Im Alter von 53 Jahren erhielt Günter die Diagnose Alzheimer. Dass er trotz Krankheit noch viele schöne Jahre zu Hause erleben konnte, verdankt er seiner Frau.

Günter weiß nicht mehr, dass Rita seine Frau ist, auch seine Töchter erkennt er nicht mehr.

Vor nahezu neun Jahren, im Alter von nur 53 Jahren, erhielt Günter die Diagnose Alzheimer. Dass er trotz seiner Krankheit noch viele schöne Jahre in den eigenen vier Wänden erleben konnte, verdankt er vor allem seiner Frau, die stets aufopfernd an seiner Seite war. Seit einiger Zeit ist Günter nun in einem Heim untergebracht, aber Rita besucht ihren Mann jeden Tag und verbringt Zeit mit ihm.

Veränderungen der Persönlichkeit

„Dass ausgerechnet mein Mann Alzheimer bekam, betrachte ich als Schicksal“, so Rita. „Er hatte eigentlich alles in seinem Leben getan, was man tun sollte, um nicht zu erkranken.“

Günter war ein intelligenter und vielseitig interessierter Mann.
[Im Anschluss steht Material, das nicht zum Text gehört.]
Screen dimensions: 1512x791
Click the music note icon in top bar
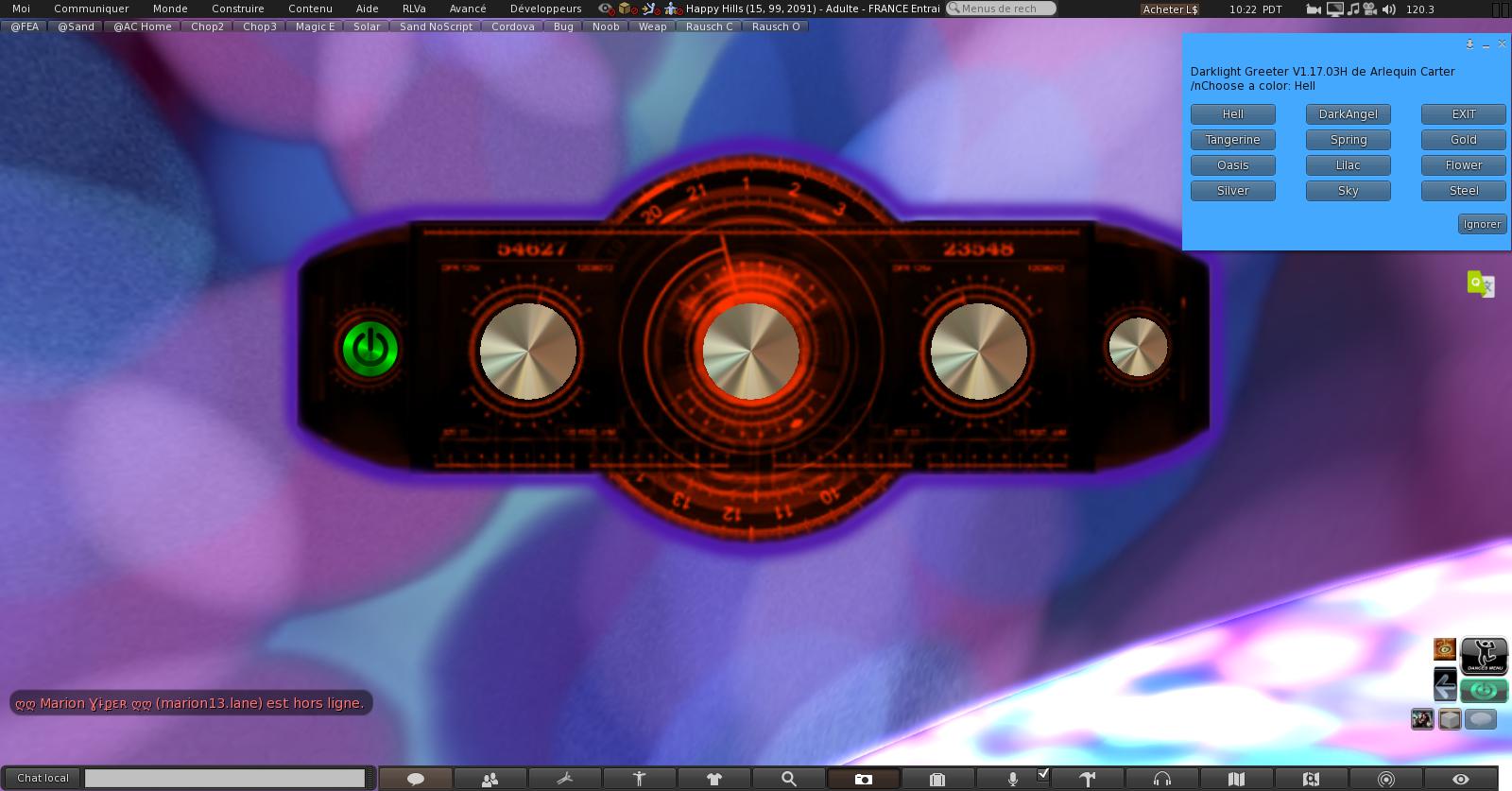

Als Chef-Elektriker bei einer Firma für Fruchtverarbeitung und Computer-Fachmann bildete er sich ständig weiter. Er pflegte viele soziale Kontakte und hatte einen großen Freundeskreis. Günter lebte immer gesund und war sehr sportlich. Radfahren, Bergsteigen, Tennisspielen, Paragleiten und Tauchen – es gab kaum einen Sport, den er nicht ausübte. Seine Leidenschaft für Reisen und Fotografie führte ihn in ferne Länder wie Ägypten, auf die Malediven oder nach Sansibar.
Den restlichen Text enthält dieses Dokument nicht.